The next morning, they left the vicinity of the tombs. Muldee told them that they should follow the northern side of the lake as the exit they wanted the exit on that side of the valley and so they duly followed him. He alternated between flying and walking, but he walked rather slowly, so he started riding on one or the other’s shoulders. They put up with this as he not very heavy, and he did not stay long before taking off again. When he landed on Davrael’s shoulders, he suddenly jumped making Davrael curse.
‘Asphodel,’ the dragonet called to the elf, ‘This helm of Davrael’s is magic. It startled me when I felt it. I didn’t expect it.’
‘How can you tell?’ she asked him.
‘Made me feel funny,’ he said.
‘Can you always tell if something is magical?’ she continued.
The dragonet looked surprised. ‘Of course,’ he replied, ‘Good magic or bad. Each feels different.’
‘What about the other things we got from the tomb?’
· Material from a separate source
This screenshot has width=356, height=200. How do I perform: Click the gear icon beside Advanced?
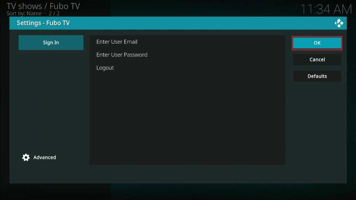(x=26, y=157)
He touched each item in turn and confirmed that they were all magical in some way, and that it was not bad magic.
‘All we need to know now is what kind of magic they have,’ said Randa when Asphodel had told them what Muldee was doing. ‘We’ve no idea what they do.’
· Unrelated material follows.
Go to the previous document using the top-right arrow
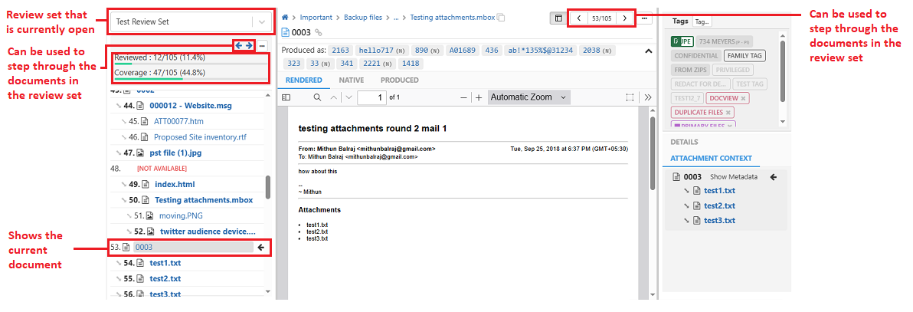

They followed Muldee’s directions and found that they were heading much further north than they would have thought, but the little creature assured them that this was the only way out.
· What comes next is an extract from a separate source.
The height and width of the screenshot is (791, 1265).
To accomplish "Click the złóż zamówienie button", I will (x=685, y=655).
‘All the branches towards the south are dead ends,’ he told Asphodel when she asked about the direction. ‘I told you that you needed me to find your way.’
The dragonet had begun to learn Grosmerian. He learned quickly. He experimented by trying to get into the minds of the companions. Unknown to the group, dragonets had a certain talent for telepathy. He discovered that Thadora and Asphodel were the easiest for him to read, but he found Basalt almost impossible. This talent made his learning of Grosmerian all the easier. One day he surprised Thadora by managing to speak to her telepathically. It frightened the girl at first, but she became used to it, and even managed to respond. She did not seem very happy about the idea of the little creature “rummaging around in me ’ead at me most private thoughts,” as she put it, so Muldee said he would teach her how to shield her own thoughts and also promised not to pry. This seemed to help Thadora come to terms with the idea of telepathic speech.
Two days after beginning their journey from the valley, they came to a place where it narrowed, passing between cliffs on either side. A stream flowed along the bottom, and a few trees managing to cling to the banks. By now, many of them were looking a very pretty shade of pale green as they burst into leaf. Birds were well on the way with their nesting, and many animals were giving birth. They were all walking along and feeling very pleased with themselves when suddenly Randa felt a tingling from the Sword at her hip, and from the sides of the valley, where they had been hidden from view by the rocks and bushes, sprang a couple of dozen hobgoblins.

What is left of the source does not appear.